"The Netherlands" originally referred to an area that is now all three of what we call Benelux or The Low Countries.

The Netherlands were originally a bunch of contiguous little duchies, counties, and bishoprics cobbled together by the Duke of Burgundy through inheritance and conquest.

Now, the rise and fall of Burgundian hegemony is a story for a whole other node. For the purpose of this node, it is sufficient to say that the French King, ostensibly the Duke's liege1 lord, viewed the Duke's growing power as a threat, invaded his lands and killed the duke. The Duke's daughter, not to be outdone, promptly married Maximillian. the Hapsburg heir to Austria and the Holy Roman Emperor. Their son married Joanna, the only child of Ferdinand and Isabella. And *their* son was Charles V, who also gave Spain and the Netherlands, to his son Philip II (and Austria to brother Maximillian). After this point the Netherlands were known as "the Spanish Netherlands" for a time.

This, of course, was the time of the Protestant Reformation. The northern half of the Netherlands turned Protestant and rebelled, the southern half remained Catholic.

Philip's general, the Duke of Parma, was able to kick the rebels out of the country, but with the help of Elizabeth I of England, William of Orange was able to get a toehold back in his country, and recapture the whole Protestant half of The Netherlands back, forming the republican monarchy we know today as "The Netherlands".
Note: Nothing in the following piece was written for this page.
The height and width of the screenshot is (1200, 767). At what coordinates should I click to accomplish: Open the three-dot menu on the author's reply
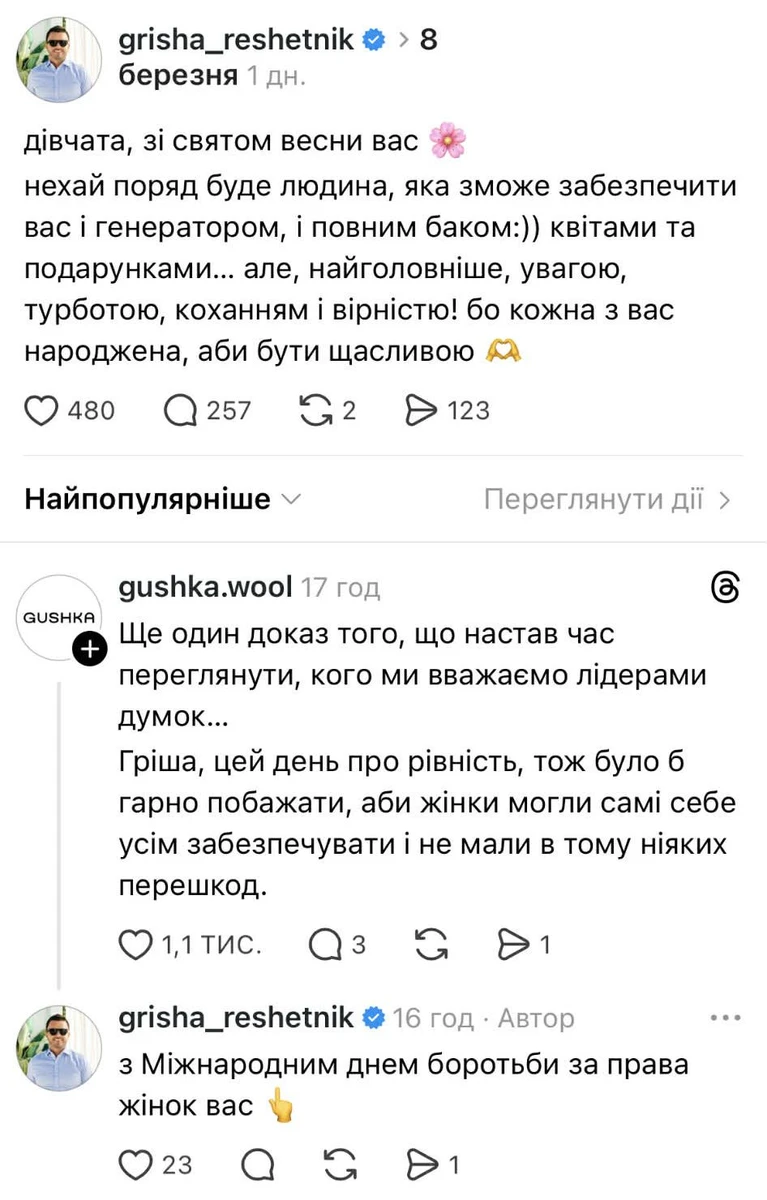tap(724, 1016)
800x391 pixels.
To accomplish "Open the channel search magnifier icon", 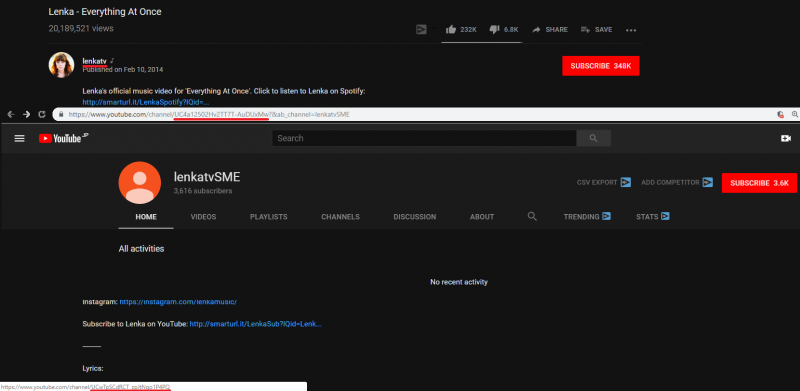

What happened to the other (Catholic) half of the Spanish Netherlands, you ask? Well the 1713 Treaty of Utrecht ending the War of the Spanish Succession handed then back to Hapsburg Austria, as Spain had gone to a branch of the French House of Bourbon. So, for another 90 or so years they were "The Austrian Netherlands", until revolutionary France, under General Moreau, conquered them along with the Dutch Republic. This passed into the hands of Napoleon Bonaparte along with all the rest of the French conquests.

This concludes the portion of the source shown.